Moreover, statistical information showcases that childhood trauma is among the risk factors associated with developing PTSD in adulthood after a similar traumatic event (Lehavot et al., 2018). Furthermore, the duration and harshness of trauma further contribute to the length and severity of the disease. However, the incidence of PTSD among U.S. veterans, as showcased in the Figure 2, is around 12,9%, although approximately 87% of veterans were exposed to potentially traumatic events (Lehavot et al., 2018). Refugees are also at higher risk of developing post-traumatic stress disorder since the exposure to the hardships of war and traumatic events can provoke severe trauma. As estimated by the research, among the 452 Syrian refugee respondents, around 35.4% of them experienced PTSD in their lifetime (Kazour et al., 2017). Refugees have an increased number of traumatic events surrounding them, which provokes them to experience stress and anxiety connected to the war experience. Although some countries try to provide medical treatment for refugees, there are not nearly enough mental help to aid them.

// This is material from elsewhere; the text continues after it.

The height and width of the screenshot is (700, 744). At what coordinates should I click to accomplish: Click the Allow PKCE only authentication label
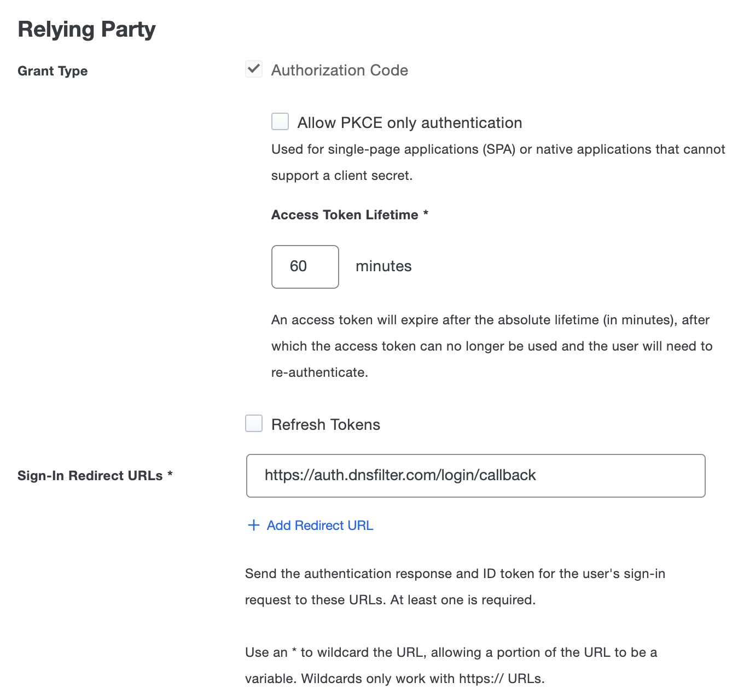(x=409, y=122)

To conclude, post-traumatic stress disorder is a serious mental condition, which makes one’s mind vulnerable to stress sources and enhances one’s risk of committing suicide. Humans who experience personal trauma are more likely to develop PTSD than people whose trauma is impersonal. Moreover, the severity of trauma can increase the durability of PTSD episodes and make the healing process more difficult. Refugees and people who experienced violent sexual acts are also at higher risk of developing PTSD.
Dückers, M. L. A., Alisic, E., & Brewin, C. R. (2016). A vulnerability paradox in the cross-national prevalence of post-traumatic stress disorder. British Journal of Psychiatry, 209(4), 300–305. Web.
Fenster, R. J., Lebois, L. A. M., Ressler, K. J., & Suh, J. (2018). Brain circuit dysfunction in post-traumatic stress disorder: From mouse to man. Nature Reviews Neuroscience, 19(9), 535–551. Web.
Kazour, F., Zahreddine, N. R., Maragel, M. G., Almustafa, M. A., Soufia, M., Haddad, R., & Richa, S. (2017). Post-traumatic stress disorder in a sample of Syrian refugees in Lebanon. Comprehensive Psychiatry, 72, 41–47. Web.
Lehavot, K., Katon, J. G., Chen, J. A., Fortney, J. C., & Simpson, T. L. (2018). Post-traumatic stress disorder by gender and veteran status. American Journal of Preventive Medicine, 54(1). Web.
Mgoqi-Mbalo, N., Zhang, M., & Ntuli, S. (2017). Risk factors for PTSD and depression in female survivors of rape. Psychological Trauma: Theory, Research, Practice, and Policy, 9(3), 301–308. Web.